Categories: uncategorized
Date: 17 March 2004 08:48:36
Sometimes saying goodbye is harder than at other times. It was certainly hard this morning when Smudgelet got velcroed to me. All wrapped up in his winter coat ready for school, he came for the final hug and kiss goodbye - and his coat fastened itself firmly to my fleecy dressing gown! I had to peel him off!

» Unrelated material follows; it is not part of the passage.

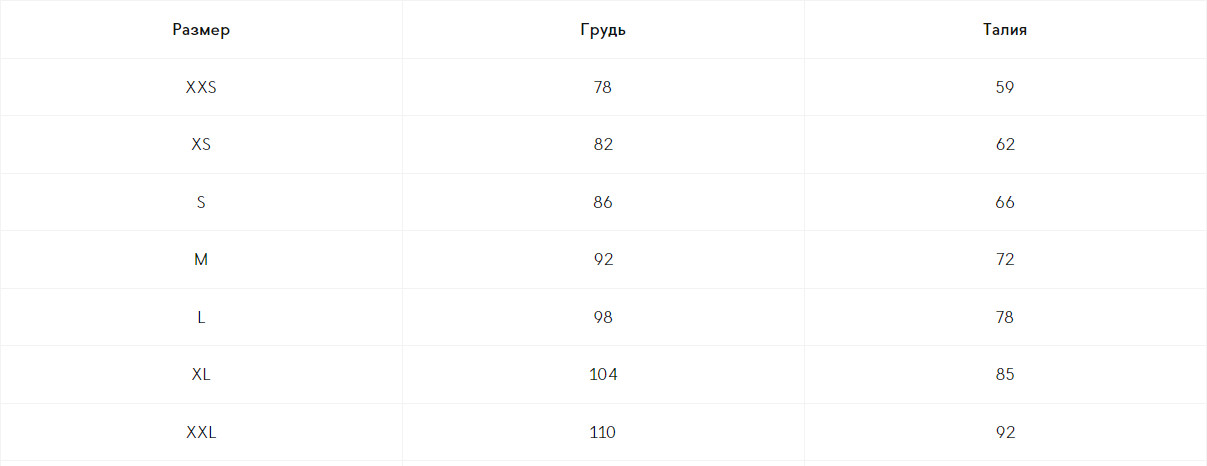Viewport: 1207px width, 466px height.
Task: Click the XL size cell
Action: [201, 375]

It's funny sometimes how talking to the children helps put my own thoughts and feelings in perspective. Giving advice is often easier than taking it, but there's no avoiding listening to the advice you give to others. Last night Smudgelet and I had a long and tearful talk about saying goodbye to the past. He lives apart from his much loved older sister, with contact just four times a year and he misses her dreadfully. We have tears quite frequently at bedtime. It's hard to say to a six year old that there comes a time when you have to say goodbye to a hope that things might be different and learn to keep the sadness in its rightful place - not deny that it is there, but acknowledge it, grieve and move on. I'm encouraging him to blow her a kiss at bedtime, imagine her doing something nice, and then focus on something nice that's happened during his day as a picture to take with him to sleep.

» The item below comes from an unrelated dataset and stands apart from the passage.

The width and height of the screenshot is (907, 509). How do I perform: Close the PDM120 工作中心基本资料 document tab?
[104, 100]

For me it's a case of doing that with a few old friends - one who was a close friend online and two who were close friends at work. Just say goodbye, wish them well, and move on and remember that it's only a few very special friendships that actually last. Focus on consolidating new friendships and rebuilding my support network.

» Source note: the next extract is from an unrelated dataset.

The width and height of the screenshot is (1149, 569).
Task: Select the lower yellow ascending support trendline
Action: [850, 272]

It's a case of doing it with hopes too, sometimes. Acknowledging they were there and moving on. Mid life crisis, I suppose - coming to terms with the fact that I had always hoped to meet someone eventually that I wanted to share my life with and have children of my own conceiving as well as those who were just born into my heart. To hold a tiny baby in my arms and know that its whole growing will be reliant on me - the bit of my own children which I find I begrudge their birth mothers. In fact, I have to acknowledge that it was more than a hope, more of an expectation of it being the natural course of things. And face that the only man I have ever met who could have filled that role actually married my best friend. With four weddings to go to this year and my fortieth birthday on the near horizon, it's time to readjust my life plans and get the most out of the wonderful life I've got and the depth of love I feel from my family and friends and just let go of the dream. Rip the velcro! And just like with velcro, maybe the sound of that tearing is loud and heart-wrenching but the actual doing is far easier than anticipated and brings a new freedom.
Don't keep looking back - you end up trapped in a pillar of salt, going nowhere.